→ WORK ITEM:
Please quote exactly the lines below from the line containing "has width=2132, height=1020." to the line containing "Click the Platební metody tools icon", both lines included, and nothing else.

Items from a data source
· · · · · · ·

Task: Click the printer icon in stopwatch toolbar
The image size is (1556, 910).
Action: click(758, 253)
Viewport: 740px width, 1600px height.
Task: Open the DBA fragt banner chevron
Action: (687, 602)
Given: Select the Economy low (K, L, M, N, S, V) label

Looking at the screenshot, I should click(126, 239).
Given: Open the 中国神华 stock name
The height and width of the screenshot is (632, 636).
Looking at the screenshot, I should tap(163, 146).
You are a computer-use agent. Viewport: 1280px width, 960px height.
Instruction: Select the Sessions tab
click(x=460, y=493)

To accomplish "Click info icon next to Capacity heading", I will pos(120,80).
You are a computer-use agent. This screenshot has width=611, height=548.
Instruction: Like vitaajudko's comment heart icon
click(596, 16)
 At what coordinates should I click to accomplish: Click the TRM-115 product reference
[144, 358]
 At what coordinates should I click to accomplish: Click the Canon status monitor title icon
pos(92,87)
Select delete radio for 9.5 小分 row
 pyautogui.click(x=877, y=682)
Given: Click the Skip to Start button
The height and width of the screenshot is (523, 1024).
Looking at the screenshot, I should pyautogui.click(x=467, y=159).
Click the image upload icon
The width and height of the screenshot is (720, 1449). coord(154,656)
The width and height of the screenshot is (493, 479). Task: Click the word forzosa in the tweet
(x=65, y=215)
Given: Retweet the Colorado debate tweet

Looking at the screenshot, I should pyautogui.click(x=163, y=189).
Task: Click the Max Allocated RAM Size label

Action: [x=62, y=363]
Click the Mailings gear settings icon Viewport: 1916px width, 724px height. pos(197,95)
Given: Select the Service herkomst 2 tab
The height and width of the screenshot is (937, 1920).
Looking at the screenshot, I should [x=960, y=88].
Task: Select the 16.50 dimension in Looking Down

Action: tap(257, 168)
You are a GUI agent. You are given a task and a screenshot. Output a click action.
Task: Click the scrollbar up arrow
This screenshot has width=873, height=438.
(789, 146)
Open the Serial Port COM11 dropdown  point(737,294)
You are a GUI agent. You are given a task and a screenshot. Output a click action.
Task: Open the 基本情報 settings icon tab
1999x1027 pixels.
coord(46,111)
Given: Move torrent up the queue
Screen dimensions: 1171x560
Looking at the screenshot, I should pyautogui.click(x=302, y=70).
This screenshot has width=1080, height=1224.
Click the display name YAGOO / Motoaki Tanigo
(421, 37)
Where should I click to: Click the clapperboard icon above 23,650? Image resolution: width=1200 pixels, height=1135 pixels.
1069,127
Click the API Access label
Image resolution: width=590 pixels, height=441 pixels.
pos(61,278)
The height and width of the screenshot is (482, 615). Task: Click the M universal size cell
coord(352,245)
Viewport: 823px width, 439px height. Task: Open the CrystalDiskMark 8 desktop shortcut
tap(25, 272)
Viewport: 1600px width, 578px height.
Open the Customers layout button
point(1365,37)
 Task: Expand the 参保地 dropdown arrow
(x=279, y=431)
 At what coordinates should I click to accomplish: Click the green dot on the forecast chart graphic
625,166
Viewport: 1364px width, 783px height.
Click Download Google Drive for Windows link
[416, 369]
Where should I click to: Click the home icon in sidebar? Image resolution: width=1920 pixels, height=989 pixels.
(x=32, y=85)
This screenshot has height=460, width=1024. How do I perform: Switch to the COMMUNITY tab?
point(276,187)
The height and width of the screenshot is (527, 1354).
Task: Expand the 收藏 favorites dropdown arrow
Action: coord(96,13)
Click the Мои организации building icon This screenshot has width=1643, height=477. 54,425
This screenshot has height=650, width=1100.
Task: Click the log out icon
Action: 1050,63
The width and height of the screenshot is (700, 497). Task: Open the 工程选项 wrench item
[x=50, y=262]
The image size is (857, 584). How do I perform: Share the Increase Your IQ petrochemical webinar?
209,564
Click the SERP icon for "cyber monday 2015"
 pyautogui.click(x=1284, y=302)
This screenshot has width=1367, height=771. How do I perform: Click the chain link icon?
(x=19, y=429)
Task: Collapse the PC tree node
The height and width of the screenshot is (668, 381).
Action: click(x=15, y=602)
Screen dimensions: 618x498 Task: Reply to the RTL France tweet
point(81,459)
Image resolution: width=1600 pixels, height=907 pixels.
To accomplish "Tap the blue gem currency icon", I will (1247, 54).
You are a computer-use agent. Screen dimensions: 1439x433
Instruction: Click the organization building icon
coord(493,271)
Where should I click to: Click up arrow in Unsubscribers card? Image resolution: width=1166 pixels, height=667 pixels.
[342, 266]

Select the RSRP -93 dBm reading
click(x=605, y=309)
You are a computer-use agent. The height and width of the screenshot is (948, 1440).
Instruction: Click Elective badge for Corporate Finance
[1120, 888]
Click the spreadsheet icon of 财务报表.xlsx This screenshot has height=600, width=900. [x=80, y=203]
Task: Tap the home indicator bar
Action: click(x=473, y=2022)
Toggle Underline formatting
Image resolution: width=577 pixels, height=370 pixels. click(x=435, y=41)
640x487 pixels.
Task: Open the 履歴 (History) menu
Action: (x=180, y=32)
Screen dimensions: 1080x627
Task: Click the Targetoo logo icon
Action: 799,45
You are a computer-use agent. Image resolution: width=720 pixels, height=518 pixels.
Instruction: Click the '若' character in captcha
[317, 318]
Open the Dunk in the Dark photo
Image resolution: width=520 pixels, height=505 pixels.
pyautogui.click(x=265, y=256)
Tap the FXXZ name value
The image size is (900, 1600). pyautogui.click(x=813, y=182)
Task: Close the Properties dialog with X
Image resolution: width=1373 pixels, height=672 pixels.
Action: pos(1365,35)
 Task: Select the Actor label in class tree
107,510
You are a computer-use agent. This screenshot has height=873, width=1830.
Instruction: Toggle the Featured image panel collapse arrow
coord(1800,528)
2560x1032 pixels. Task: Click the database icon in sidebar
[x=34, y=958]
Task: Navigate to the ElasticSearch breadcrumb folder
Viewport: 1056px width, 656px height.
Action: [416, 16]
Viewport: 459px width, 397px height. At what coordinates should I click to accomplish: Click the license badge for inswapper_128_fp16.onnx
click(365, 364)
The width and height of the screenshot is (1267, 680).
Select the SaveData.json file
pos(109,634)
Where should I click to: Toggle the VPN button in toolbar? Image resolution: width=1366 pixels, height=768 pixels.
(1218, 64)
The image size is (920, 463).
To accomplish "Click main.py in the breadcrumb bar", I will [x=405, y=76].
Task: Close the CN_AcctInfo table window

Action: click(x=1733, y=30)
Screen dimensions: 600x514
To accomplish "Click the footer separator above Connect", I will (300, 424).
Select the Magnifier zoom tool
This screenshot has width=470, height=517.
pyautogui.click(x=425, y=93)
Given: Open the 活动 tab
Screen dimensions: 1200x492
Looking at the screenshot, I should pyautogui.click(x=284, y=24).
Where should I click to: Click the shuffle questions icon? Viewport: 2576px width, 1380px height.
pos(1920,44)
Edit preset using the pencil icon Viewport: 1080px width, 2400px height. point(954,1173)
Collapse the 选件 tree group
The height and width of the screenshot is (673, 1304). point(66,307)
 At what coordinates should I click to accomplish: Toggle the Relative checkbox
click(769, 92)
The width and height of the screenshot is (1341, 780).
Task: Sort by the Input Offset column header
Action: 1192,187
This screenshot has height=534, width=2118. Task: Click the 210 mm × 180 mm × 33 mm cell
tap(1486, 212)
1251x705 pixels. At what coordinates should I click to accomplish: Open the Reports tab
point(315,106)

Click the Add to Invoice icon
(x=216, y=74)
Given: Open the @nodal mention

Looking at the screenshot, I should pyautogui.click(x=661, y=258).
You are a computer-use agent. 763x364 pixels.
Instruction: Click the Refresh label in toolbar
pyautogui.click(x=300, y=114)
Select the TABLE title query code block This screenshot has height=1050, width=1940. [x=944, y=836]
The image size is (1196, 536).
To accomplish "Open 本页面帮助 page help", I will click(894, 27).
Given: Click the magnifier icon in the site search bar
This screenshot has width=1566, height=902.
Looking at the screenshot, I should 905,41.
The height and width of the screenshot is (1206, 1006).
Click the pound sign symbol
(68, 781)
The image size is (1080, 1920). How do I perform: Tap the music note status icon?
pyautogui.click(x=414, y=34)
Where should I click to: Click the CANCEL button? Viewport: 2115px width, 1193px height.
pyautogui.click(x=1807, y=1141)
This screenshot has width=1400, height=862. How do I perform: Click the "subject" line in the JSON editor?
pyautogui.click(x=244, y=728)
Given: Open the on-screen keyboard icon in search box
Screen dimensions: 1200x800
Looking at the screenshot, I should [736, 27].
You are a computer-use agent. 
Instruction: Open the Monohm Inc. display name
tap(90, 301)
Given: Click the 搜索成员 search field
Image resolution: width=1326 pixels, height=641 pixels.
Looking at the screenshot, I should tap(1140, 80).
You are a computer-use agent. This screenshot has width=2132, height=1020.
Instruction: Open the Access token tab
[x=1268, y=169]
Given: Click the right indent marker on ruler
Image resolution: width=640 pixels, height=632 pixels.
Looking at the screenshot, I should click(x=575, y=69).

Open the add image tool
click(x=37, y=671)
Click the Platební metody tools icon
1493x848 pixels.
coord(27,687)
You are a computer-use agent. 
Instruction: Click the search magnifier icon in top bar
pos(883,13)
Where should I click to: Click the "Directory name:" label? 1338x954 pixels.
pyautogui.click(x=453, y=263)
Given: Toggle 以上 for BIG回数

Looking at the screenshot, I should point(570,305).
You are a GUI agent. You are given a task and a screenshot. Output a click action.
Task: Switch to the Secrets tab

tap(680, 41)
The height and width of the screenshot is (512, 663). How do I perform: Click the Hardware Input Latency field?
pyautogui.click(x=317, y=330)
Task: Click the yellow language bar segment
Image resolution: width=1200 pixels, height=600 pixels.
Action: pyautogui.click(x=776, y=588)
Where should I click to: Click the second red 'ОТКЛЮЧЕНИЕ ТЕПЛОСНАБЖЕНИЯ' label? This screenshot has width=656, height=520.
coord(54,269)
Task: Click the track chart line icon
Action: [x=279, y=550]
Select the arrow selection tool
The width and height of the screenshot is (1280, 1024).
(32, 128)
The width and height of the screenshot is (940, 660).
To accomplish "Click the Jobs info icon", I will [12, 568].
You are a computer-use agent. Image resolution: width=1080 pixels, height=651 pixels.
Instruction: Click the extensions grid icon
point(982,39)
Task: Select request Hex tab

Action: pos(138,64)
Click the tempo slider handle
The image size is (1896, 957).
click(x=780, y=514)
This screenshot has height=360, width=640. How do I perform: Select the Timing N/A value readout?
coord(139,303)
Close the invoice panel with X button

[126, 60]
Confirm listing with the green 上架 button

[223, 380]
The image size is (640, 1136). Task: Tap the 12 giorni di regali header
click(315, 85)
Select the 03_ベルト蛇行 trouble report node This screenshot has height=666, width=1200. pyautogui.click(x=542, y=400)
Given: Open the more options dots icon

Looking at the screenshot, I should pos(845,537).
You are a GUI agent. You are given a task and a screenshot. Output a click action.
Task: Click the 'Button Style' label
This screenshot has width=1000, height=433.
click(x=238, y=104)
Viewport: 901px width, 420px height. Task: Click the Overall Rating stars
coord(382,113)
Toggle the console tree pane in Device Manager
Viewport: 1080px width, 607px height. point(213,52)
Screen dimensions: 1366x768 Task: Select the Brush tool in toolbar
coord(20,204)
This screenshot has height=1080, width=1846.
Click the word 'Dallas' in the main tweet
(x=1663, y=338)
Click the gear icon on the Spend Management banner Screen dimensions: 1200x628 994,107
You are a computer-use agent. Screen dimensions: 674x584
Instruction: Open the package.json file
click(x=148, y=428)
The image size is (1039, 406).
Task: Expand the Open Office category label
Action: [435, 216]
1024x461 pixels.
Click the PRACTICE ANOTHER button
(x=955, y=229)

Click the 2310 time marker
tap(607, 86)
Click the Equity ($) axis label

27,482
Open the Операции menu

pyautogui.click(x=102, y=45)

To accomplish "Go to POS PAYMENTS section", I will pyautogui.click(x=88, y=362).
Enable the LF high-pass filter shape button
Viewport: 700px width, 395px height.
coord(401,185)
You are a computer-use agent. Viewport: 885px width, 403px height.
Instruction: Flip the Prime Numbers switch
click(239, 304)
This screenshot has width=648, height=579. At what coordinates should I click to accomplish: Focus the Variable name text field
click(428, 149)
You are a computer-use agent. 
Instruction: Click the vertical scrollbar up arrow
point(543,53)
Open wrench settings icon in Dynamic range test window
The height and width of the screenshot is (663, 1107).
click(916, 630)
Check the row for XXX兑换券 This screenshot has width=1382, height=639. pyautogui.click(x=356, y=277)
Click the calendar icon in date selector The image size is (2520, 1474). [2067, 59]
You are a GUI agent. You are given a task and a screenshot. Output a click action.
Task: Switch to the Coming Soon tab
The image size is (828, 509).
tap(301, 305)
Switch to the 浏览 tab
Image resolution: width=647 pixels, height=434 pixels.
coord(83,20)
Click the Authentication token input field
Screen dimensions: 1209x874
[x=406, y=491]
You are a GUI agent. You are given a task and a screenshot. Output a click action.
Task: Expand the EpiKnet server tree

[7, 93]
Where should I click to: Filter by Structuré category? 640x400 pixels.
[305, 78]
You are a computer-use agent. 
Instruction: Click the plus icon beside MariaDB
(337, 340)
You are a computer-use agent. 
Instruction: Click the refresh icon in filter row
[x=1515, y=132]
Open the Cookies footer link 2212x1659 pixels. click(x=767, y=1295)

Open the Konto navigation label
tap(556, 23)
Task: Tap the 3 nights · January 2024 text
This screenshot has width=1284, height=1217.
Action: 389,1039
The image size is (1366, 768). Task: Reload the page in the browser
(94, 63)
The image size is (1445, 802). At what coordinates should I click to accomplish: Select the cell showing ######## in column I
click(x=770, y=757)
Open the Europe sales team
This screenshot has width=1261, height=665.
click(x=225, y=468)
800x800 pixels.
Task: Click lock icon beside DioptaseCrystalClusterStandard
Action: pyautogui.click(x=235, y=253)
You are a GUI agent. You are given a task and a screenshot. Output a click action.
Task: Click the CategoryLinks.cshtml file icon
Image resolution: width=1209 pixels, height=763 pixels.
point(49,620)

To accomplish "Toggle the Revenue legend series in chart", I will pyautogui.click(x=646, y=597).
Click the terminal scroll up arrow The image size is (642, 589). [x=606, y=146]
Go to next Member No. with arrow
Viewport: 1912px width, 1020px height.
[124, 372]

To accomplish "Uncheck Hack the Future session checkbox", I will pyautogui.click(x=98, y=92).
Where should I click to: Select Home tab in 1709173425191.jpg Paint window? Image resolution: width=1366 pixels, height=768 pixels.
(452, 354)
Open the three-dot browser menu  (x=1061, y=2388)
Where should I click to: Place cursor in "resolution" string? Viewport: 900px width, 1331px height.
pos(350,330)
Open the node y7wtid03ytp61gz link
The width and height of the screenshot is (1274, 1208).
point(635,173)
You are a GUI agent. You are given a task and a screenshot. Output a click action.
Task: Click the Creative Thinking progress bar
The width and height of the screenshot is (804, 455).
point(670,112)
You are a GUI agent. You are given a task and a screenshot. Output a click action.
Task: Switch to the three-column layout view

· · · · · · ·

→ SOLUTION TO THE PROBLEM:
You are a computer-use agent. This screenshot has width=2132, height=1020.
Instruction: Open the Access token tab
[x=1268, y=169]
Given: Click the right indent marker on ruler
Image resolution: width=640 pixels, height=632 pixels.
Looking at the screenshot, I should click(x=575, y=69).

Open the add image tool
click(x=37, y=671)
Click the Platební metody tools icon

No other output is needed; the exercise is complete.